Use the simplest doc type that fits the intent.

Overview (“what is this?”)

Required:
  • Purpose (what it is)
  • Who it’s for
  • How it fits (links to related concepts/guides/reference)

Concept (“how does it work?”)

Required:
  • Problem / motivation
  • Core model (entities, invariants, state machine if applicable)
  • Failure modes (what can go wrong; guarantees and non-guarantees)
  • Related references (schemas, endpoints, events)

Guide (“how do I do X?”)

Required:
  • Prerequisites
  • Steps (ordered, copy/paste friendly)
  • Expected outcomes (what success looks like)
  • Troubleshooting (common errors and fixes)
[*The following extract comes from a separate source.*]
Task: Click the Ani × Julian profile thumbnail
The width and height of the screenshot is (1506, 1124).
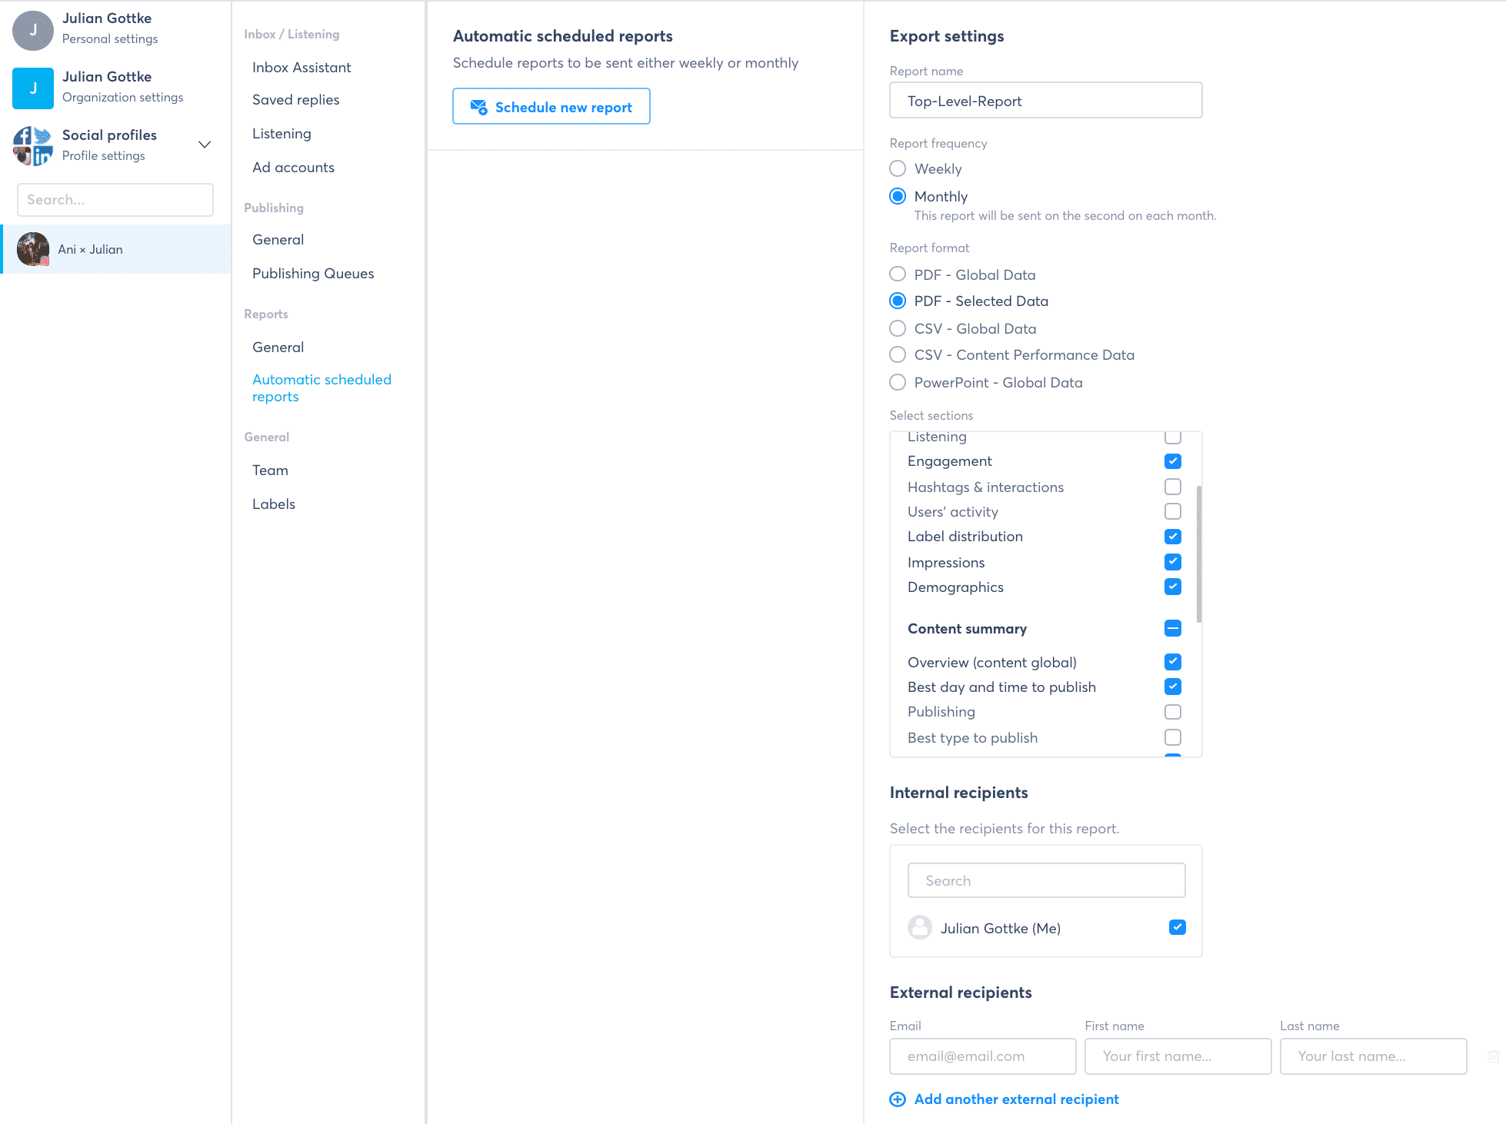Action: [33, 249]
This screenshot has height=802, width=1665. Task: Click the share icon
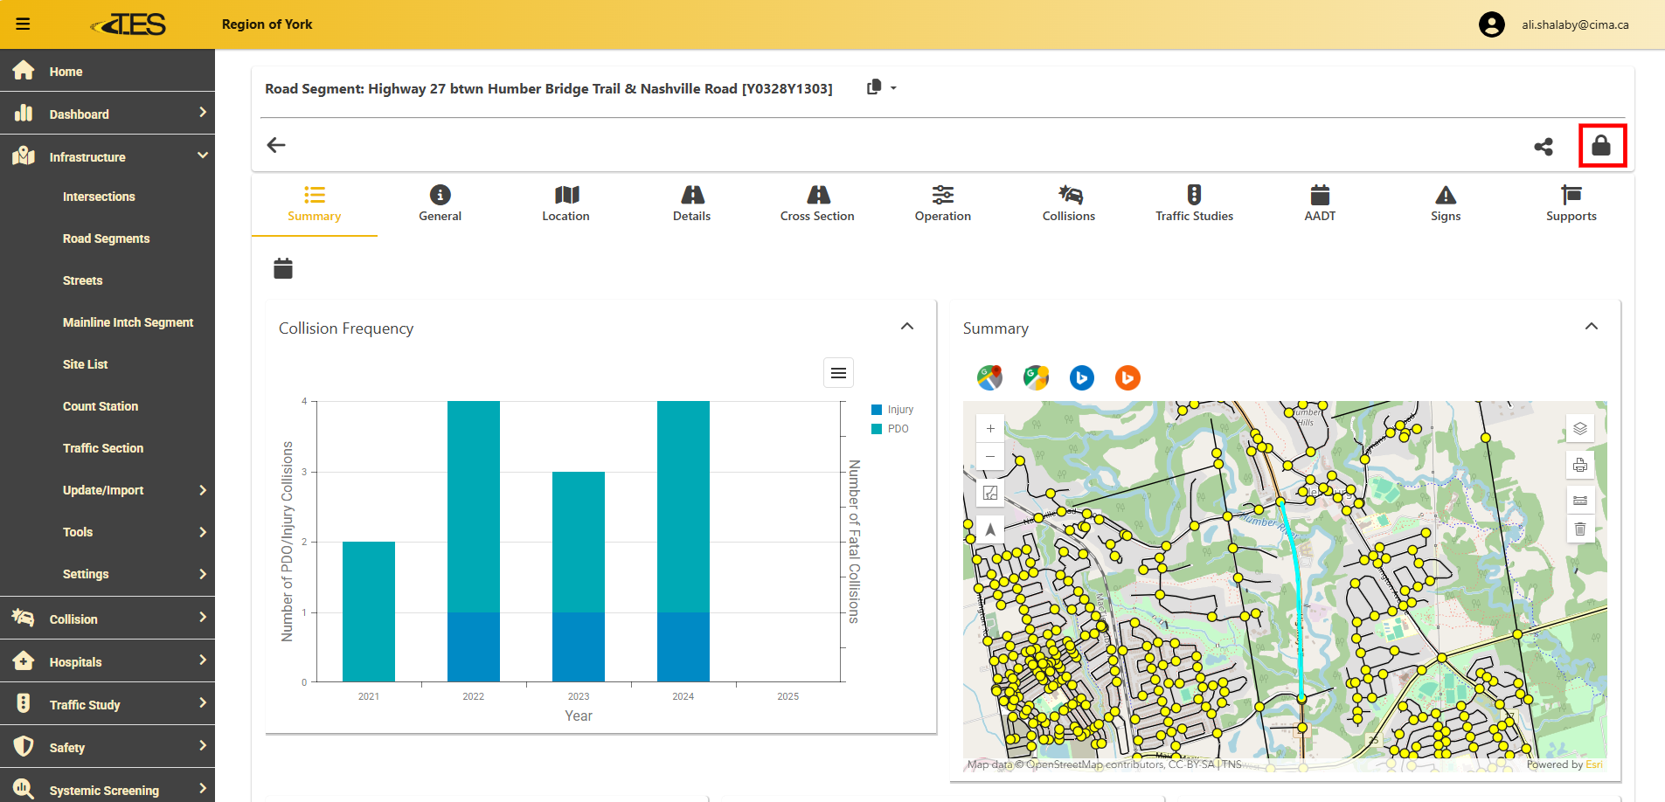click(x=1544, y=147)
Reference (“exactly what is supported?”)

Required:
  • Canonical source link (OpenAPI, proto, event schema, config)
  • Versioning policy (or link to it)
Rule: if the content is already expressed in a machine-readable spec, do not re-type it. Instead, render it (generated) or link to it.

Runbook / Operations

Required:
  • Signals (metrics/logs/traces, dashboards)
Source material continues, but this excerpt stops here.